India crossed the threshold of six million officially listed coronavirus cases on Monday, the Indian Ministry of Health said.
With 6.1 million cases, India could in the coming weeks overtake the United States (7.2 million) to become the country in the world with the most infections recorded. The official toll of the epidemic in India is close to 100,000 dead.
India is one of the countries of greatest concern to experts, due to its very large population – 1.3 billion people – and the fact that it has some of the most densely populated cities in the world.
The country officially registers 80,000 to 90,000 new cases every day. It has been the country where this increase has been the strongest for a month.
On Sunday, Prime Minister Narendra Modi called on the population to continue wearing the mask outside.
“These rules are weapons in the war against the coronavirus. They are powerful tools to save the life of every citizen, ”Modi said in his monthly radio address.

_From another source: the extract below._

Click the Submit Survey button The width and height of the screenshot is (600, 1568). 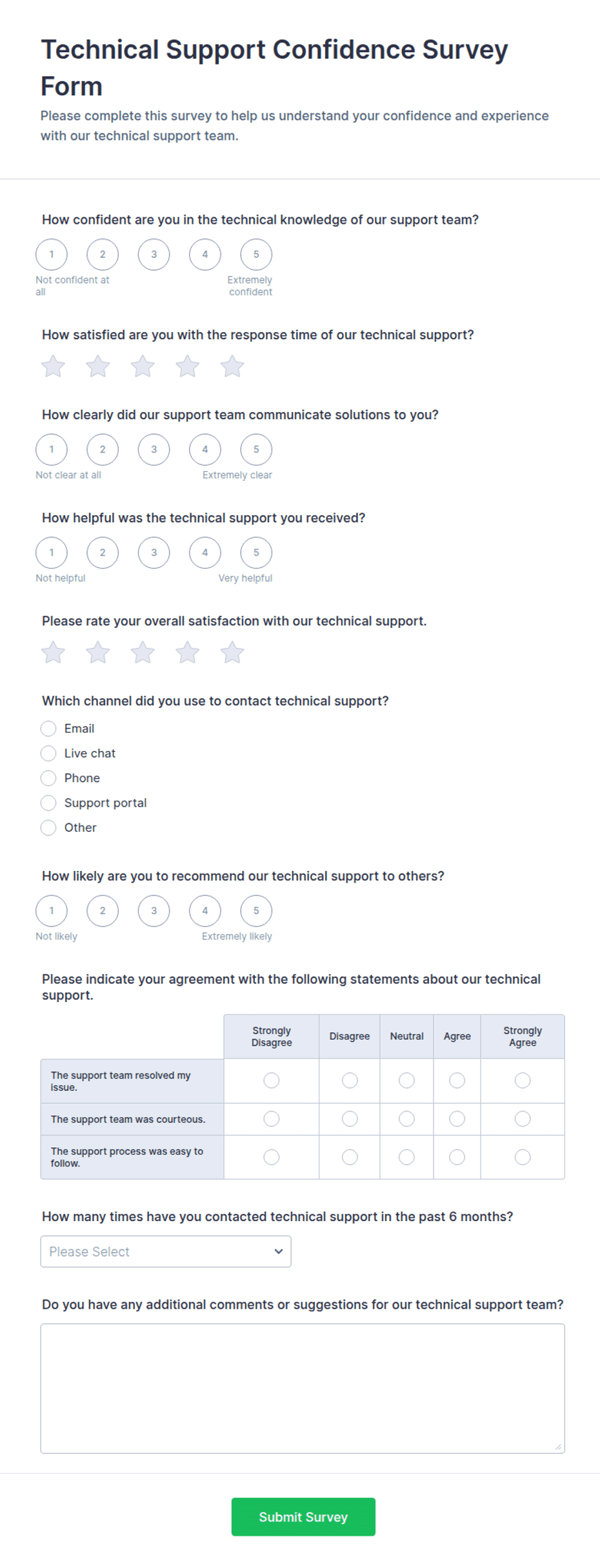click(x=303, y=1517)
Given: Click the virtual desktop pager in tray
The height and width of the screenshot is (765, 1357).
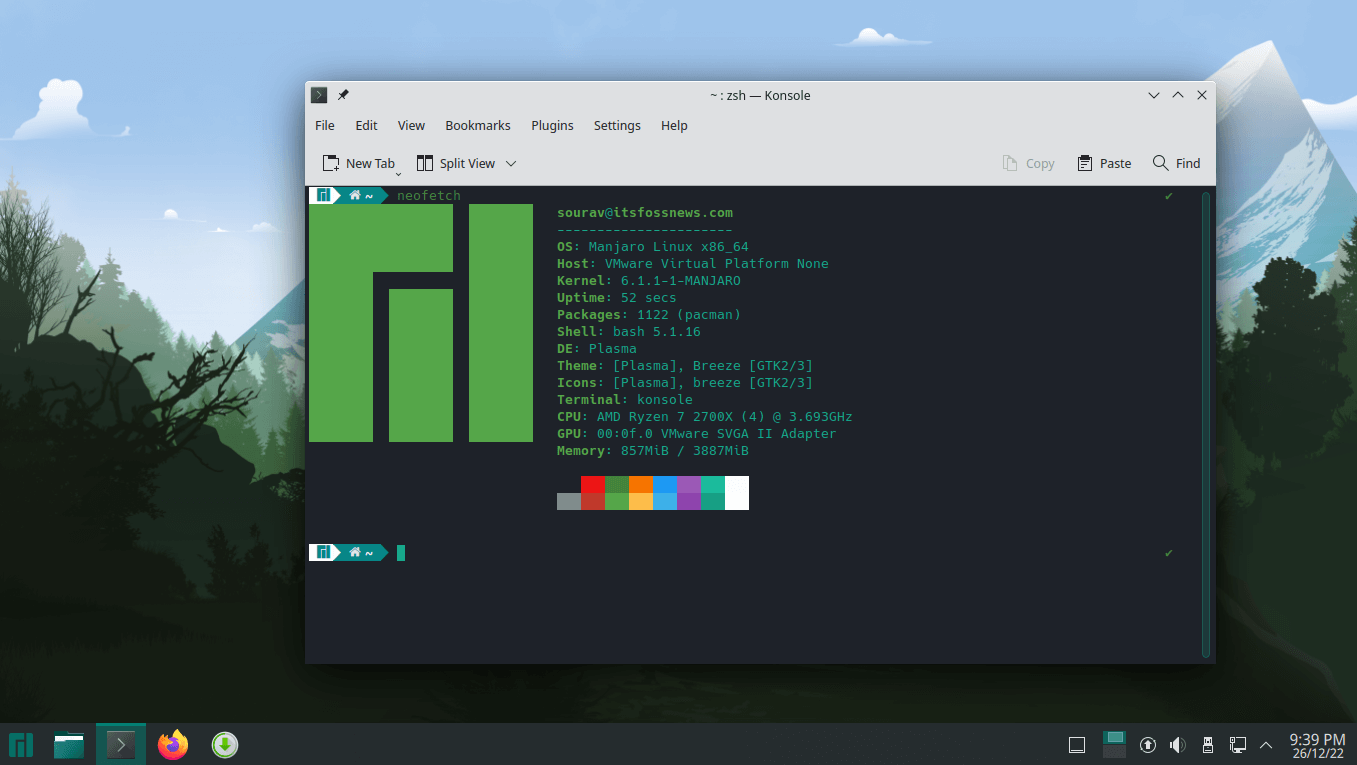Looking at the screenshot, I should pos(1113,744).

Large metropolises like Bombay and Delhi were the first to be affected by the virus. But it has spread to regions and rural areas, where health infrastructure is less developed.
Despite this progression of the epidemic, it is unlikely that the government will decide on a new containment, the first having plagued the country's economy, especially as it continues to lift restrictions.
Some schools have reopened. Trains, subways, domestic flights, markets and restaurants can now operate normally.
“The epidemic is well established in the population,” said Anand Krishnan, professor at the country's most prestigious public body, the All India Institute of Medical Sciences (AIIMS) in Delhi.
“The only thing to do is take care of sick people, identify them faster and treat them better. And follow social distancing standards. ”
Some Delhi residents have said their concerns about the virus are no longer as strong as before.
“I am away from home all day for my job. But otherwise, I don't leave my house, ”says Umang Chutani, 23, who works in a pharmacy.
Himanshu Kainthola, 61, who was ill with COVID-19 last month but has since recovered, also explains that concerns have “dropped a lot” in his family.
“We made it up to us. We take the necessary precautions and seek to increase our immunity rather than let ourselves be overcome by fear. ”
Santosh, a student, says the virus is now “part of our lives”.
“We cannot close all businesses because we must not allow the economy to collapse … COVID-19 will not pay the rent,” he told AFP.